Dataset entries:
● ● ● ● ●

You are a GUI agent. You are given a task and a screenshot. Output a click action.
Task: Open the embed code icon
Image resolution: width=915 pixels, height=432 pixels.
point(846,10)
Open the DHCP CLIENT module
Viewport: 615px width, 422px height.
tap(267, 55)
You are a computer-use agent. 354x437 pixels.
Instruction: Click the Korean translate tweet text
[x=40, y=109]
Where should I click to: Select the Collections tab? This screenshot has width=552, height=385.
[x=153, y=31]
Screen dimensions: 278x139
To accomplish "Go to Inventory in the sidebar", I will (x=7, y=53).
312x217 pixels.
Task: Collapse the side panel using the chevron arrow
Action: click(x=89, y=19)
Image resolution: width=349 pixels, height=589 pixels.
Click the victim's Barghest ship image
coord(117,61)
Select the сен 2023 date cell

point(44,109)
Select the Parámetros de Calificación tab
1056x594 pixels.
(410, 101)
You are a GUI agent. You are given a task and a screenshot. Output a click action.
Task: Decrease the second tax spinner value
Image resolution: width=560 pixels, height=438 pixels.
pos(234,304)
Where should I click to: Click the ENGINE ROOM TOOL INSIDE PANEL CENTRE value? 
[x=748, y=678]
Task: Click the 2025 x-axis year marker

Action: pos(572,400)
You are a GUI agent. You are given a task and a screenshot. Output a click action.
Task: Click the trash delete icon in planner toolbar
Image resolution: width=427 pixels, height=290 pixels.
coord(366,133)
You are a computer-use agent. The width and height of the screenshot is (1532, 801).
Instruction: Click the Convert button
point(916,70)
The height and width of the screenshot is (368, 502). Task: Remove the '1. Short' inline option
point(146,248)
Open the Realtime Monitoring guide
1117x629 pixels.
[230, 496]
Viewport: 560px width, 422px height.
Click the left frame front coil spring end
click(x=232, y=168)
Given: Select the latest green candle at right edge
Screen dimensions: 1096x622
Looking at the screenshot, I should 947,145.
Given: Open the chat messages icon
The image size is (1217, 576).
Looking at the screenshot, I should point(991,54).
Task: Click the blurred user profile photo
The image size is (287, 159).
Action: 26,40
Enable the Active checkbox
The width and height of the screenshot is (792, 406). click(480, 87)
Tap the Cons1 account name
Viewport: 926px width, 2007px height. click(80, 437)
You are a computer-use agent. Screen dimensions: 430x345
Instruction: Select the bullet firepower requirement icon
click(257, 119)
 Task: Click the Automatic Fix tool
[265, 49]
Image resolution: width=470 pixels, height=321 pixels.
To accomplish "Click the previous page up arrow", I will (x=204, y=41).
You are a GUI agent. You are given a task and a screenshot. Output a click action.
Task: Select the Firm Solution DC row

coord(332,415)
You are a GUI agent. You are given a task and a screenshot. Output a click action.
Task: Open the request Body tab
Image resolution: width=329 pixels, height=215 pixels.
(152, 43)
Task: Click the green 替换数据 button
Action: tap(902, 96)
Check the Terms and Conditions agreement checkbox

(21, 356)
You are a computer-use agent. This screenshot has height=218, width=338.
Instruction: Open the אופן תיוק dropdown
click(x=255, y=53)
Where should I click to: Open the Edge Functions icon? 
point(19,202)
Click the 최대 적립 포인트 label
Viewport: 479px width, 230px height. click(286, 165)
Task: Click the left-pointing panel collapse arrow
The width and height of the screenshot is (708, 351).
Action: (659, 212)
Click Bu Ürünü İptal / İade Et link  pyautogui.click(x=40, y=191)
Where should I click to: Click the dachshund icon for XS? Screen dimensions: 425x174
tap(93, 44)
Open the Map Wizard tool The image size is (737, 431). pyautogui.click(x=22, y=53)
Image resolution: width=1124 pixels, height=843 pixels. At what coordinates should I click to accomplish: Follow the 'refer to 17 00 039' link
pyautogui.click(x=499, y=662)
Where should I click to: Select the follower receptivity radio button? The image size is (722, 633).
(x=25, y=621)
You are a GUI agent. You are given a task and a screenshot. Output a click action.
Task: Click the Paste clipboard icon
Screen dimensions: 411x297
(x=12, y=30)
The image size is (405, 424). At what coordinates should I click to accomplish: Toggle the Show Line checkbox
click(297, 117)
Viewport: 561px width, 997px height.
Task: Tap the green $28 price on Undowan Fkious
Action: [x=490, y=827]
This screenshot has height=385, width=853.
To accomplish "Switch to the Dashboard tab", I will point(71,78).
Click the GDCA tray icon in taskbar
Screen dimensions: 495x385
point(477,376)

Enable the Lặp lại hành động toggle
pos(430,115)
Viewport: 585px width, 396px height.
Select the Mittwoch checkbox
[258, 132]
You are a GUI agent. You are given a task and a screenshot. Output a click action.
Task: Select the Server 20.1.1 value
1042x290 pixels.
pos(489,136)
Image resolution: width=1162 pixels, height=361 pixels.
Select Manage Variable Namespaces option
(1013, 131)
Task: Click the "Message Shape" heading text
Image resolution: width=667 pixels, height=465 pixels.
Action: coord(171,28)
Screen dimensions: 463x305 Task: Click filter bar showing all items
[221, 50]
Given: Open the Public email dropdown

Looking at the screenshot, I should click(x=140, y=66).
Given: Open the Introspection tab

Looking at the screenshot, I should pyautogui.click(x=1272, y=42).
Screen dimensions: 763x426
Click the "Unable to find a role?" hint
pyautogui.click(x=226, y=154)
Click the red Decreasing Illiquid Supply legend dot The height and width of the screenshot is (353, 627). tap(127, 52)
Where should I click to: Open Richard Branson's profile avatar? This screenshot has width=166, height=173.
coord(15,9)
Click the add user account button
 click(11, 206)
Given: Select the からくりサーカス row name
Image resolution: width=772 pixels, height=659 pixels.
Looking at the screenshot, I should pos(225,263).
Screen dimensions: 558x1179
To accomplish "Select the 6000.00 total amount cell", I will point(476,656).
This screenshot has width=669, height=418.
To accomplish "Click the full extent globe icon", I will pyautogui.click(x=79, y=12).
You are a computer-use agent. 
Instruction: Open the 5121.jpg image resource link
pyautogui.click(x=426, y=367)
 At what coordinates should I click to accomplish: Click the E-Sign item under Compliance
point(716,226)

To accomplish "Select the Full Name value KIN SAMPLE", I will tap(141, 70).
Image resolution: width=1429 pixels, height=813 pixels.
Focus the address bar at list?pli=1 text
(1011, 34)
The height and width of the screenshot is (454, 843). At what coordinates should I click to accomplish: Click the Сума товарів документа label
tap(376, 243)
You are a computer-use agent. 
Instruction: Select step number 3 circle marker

● ● ● ● ●

Would you tally the lines above that include "computer" and reply with only the total?

6